Diagnostics of cognitive failures in multi-agent expert systems using dynamic evaluation protocols and subsequent mutation of the processing context
This work addresses the challenge of evaluating and improving stochastic, tool-augmented LLM agents for expert systems, though it appears incremental as it builds on existing evaluation methods with a new framework.
The paper tackles the problem of diagnosing cognitive failures in LLM-powered expert systems by introducing a diagnostic framework that integrates curated datasets, behavioral mutation, and an LLM-based Agent Judge, demonstrating it on a multi-agent recruiter-assistant system to uncover issues like biased phrasing and extraction drift while steering agents toward expert-level reasoning.

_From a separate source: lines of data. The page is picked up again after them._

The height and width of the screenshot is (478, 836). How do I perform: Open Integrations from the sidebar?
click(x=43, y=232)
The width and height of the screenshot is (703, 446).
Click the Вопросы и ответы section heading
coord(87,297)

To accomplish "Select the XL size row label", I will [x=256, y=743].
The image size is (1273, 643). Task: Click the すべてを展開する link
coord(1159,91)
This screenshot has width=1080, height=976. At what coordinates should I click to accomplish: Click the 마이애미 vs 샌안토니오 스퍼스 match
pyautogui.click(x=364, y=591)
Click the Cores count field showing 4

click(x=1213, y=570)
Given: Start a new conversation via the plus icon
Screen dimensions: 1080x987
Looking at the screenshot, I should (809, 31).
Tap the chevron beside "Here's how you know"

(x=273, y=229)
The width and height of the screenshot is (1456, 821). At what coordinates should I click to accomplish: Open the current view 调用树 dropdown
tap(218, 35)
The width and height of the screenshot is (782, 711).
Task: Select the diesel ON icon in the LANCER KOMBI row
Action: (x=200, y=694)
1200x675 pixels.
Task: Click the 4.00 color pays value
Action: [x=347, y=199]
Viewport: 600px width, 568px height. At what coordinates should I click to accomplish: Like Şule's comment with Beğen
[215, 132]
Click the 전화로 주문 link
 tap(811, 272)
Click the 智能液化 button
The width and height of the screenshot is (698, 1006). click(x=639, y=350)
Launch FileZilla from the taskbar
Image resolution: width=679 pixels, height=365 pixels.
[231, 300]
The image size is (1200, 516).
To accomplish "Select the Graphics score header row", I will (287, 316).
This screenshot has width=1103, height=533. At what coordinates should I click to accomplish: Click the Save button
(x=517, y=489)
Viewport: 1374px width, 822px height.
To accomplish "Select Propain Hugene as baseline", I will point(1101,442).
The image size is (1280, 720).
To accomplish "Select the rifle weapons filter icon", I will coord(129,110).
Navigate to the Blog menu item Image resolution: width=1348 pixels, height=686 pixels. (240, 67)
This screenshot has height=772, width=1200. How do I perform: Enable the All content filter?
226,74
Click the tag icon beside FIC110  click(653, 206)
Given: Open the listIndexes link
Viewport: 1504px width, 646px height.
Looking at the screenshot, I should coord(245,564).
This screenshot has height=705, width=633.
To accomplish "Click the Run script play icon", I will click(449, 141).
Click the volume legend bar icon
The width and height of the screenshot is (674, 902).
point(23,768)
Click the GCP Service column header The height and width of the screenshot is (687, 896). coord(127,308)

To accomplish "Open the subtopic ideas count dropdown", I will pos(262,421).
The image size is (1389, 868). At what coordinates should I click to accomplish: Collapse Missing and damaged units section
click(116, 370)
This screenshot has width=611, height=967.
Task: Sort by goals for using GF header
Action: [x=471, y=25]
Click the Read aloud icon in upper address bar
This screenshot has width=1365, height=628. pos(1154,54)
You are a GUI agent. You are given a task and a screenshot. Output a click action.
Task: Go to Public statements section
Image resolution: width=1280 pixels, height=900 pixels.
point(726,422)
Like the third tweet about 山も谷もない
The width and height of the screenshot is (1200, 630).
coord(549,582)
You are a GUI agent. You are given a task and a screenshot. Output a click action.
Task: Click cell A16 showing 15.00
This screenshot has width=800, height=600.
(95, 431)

The rapid evolution of neural architectures - from multilayer perceptrons to large-scale Transformer-based models - has enabled language models (LLMs) to exhibit emergent agentic behaviours when equipped with memory, planning, and external tool use. However, their inherent stochasticity and multi-step decision processes render classical evaluation methods inadequate for diagnosing agentic performance. This work introduces a diagnostic framework for expert systems that not only evaluates but also facilitates the transfer of expert behaviour into LLM-powered agents. The framework integrates (i) curated golden datasets of expert annotations, (ii) silver datasets generated through controlled behavioural mutation, and (iii) an LLM-based Agent Judge that scores and prescribes targeted improvements. These prescriptions are embedded into a vectorized recommendation map, allowing expert interventions to propagate as reusable improvement trajectories across multiple system instances. We demonstrate the framework on a multi-agent recruiter-assistant system, showing that it uncovers latent cognitive failures - such as biased phrasing, extraction drift, and tool misrouting - while simultaneously steering agents toward expert-level reasoning and style. The results establish a foundation for standardized, reproducible expert behaviour transfer in stochastic, tool-augmented LLM agents, moving beyond static evaluation to active expert system refinement.